ACTION ITEM A: Echo the part of the COVID-19 vaccine excerpt that opens with the words containing "Dr. Al-Nassir encourages" and closes with "for the future.", copying it with no changes.
ACTION ITEM B: Using the COVID-19 vaccine excerpt, answer each short question on its own line, marked (i), (ii) and (iii): (i) What percent guarantee against ending up on a ventilator does Dr. Dieguez say the vaccine gives? (ii) After how many months do people with immuno-suppression need a booster, according to Dr. Dieguez? (iii) What is Dr. Al-Nassir's first name?
ACTION ITEM C: Find every quotation in the COVID-19 vaccine excerpt that is attributed to Dr. Dieguez, and list the first five words of each.

Dr. Dieguez believes that “The vaccine itself when it does protect you it is really giving you a 90 to 95 percent guarantee that you are not going to end up ventilated on a ventilator in the hospital.”
CDC (Centers for Disease Control) now admits there are no guarantees of not contracting COVID-19 after taking the vaccine, but it is believed that it can help lower hospitalization rates.
“The vaccine itself is saving lives, it’s not guaranteeing that you will not get the virus, but it is guaranteeing that if you get the virus, you’re probably going to be okay at home not ending up in the hospital,” said Dr. Dieguez.
Dr. Al-Nassir encourages the community to get the COVID-19 vaccine and booster.
“Try to get vaccinated if you’re not and try to get boosted if you have not yet done, we have seen a whole lot more people die from COVID than from the vaccine,” said Dr. Kalil Al-Nassir, M.D.
Dr. Dieguez said, “People that have immuno-suppression need to have a booster after 6 months because we don’t think that the vaccine itself was protecting them after 6 months.”
Although the virus has not slowed down, health-care providers are hopeful for the future.
“I think we all will pull through this, and we will do very well as a nation, we have we have done great in past times where we had to come together, but I think we are I think we are getting ahead of COVID and I think it’s going to be something of the past sometimes soon,” said Dr. Al-Nassir.

DATA FOR ANALYSIS:
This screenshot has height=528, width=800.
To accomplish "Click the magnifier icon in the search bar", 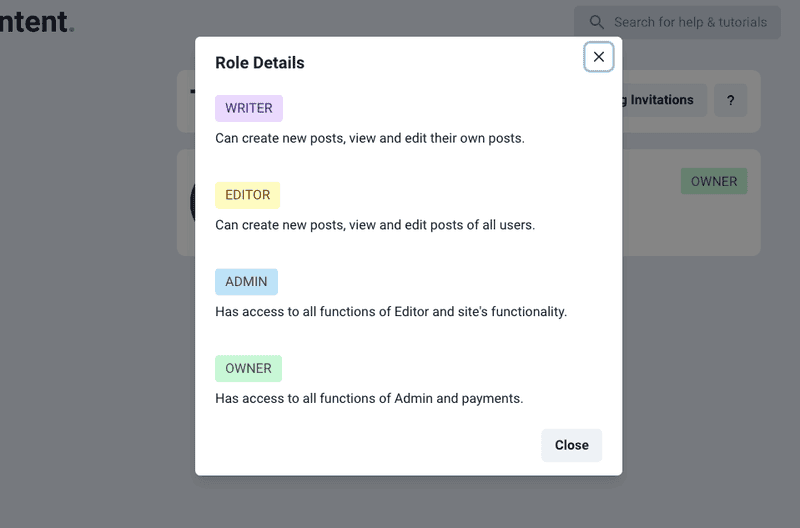I will click(597, 22).
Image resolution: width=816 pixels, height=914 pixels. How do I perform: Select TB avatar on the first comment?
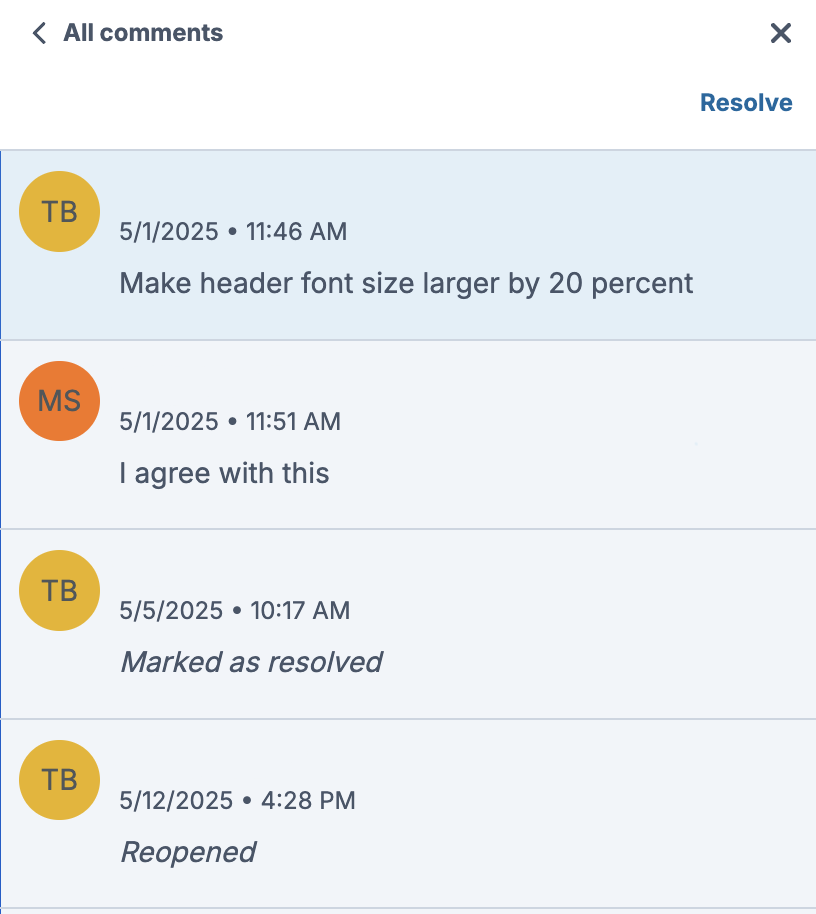(x=59, y=212)
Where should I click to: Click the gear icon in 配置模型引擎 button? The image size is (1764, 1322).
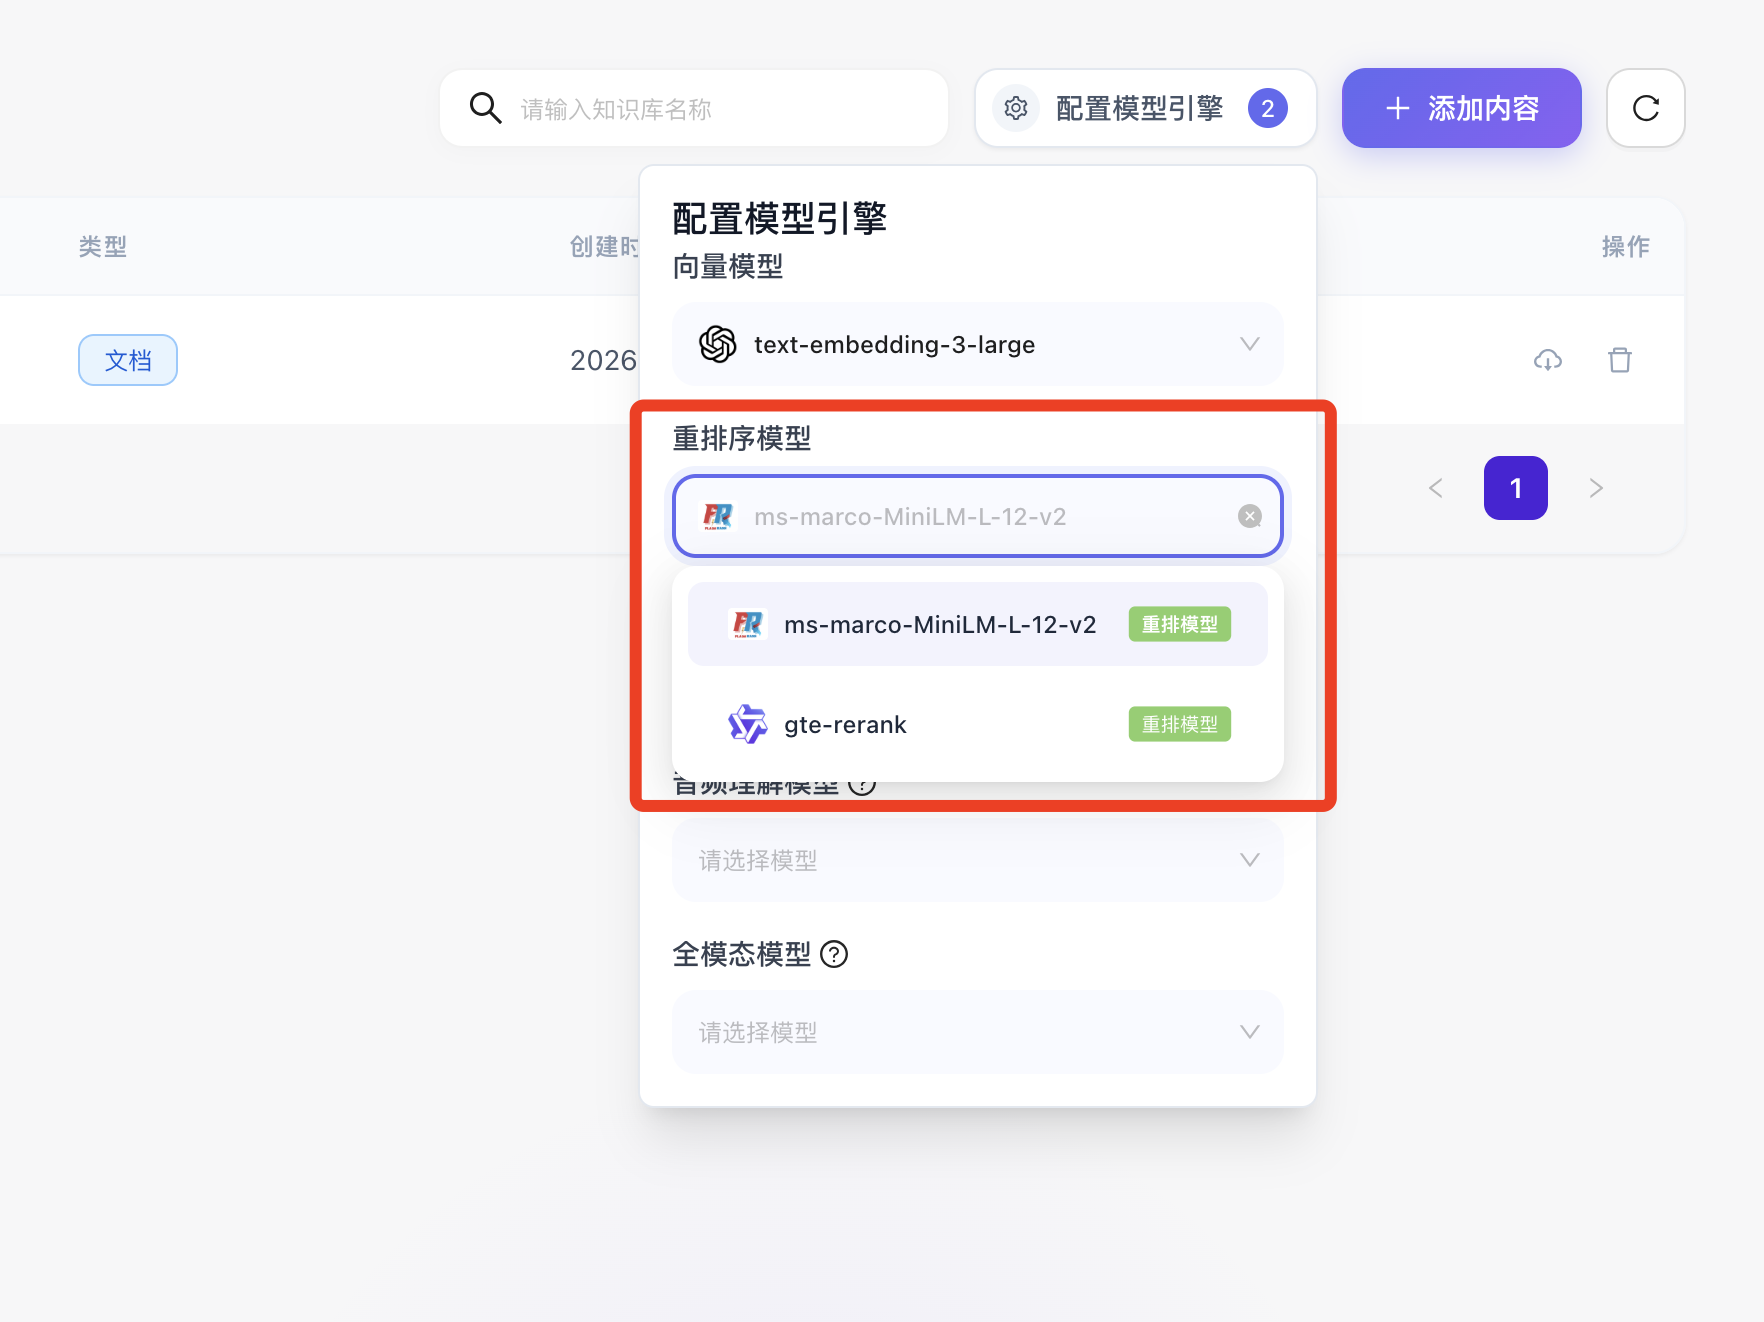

ANSWER A:
Dr. Al-Nassir encourages the community to get the COVID-19 vaccine and booster.
“Try to get vaccinated if you’re not and try to get boosted if you have not yet done, we have seen a whole lot more people die from COVID than from the vaccine,” said Dr. Kalil Al-Nassir, M.D.
Dr. Dieguez said, “People that have immuno-suppression need to have a booster after 6 months because we don’t think that the vaccine itself was protecting them after 6 months.”
Although the virus has not slowed down, health-care providers are hopeful for the future.

ANSWER B:
(i) 90 to 95 percent
(ii) 6 months
(iii) Kalil

ANSWER C:
The vaccine itself when it
The vaccine itself is saving
People that have immuno-suppression need